- **AIM OF THE EXERCISE**:
What lines below contain the word "agent"? Please pull each one out.

- **DATA TO PROCESS**:

Segment Open

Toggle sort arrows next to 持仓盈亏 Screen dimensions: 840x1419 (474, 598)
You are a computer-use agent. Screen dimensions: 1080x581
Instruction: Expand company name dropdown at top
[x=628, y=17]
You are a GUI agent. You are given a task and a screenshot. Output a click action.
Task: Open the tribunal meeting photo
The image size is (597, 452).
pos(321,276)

Segment Closed
Segment Open

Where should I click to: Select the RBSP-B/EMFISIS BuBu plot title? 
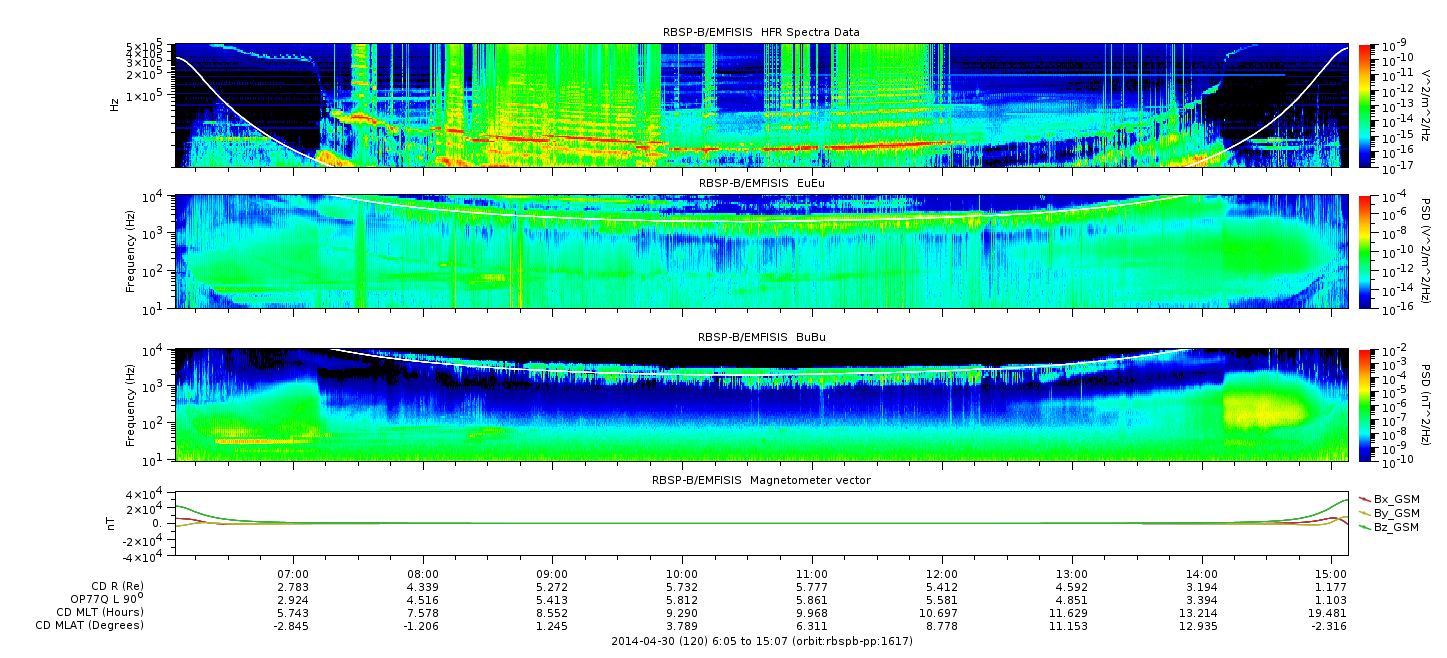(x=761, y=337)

Segment Closed

- **RESULT FOR THIS EXERCISE**:
You are a computer-use agent. Screen dimensions: 1080x581
You are a GUI agent. You are given a task and a screenshot. Output a click action.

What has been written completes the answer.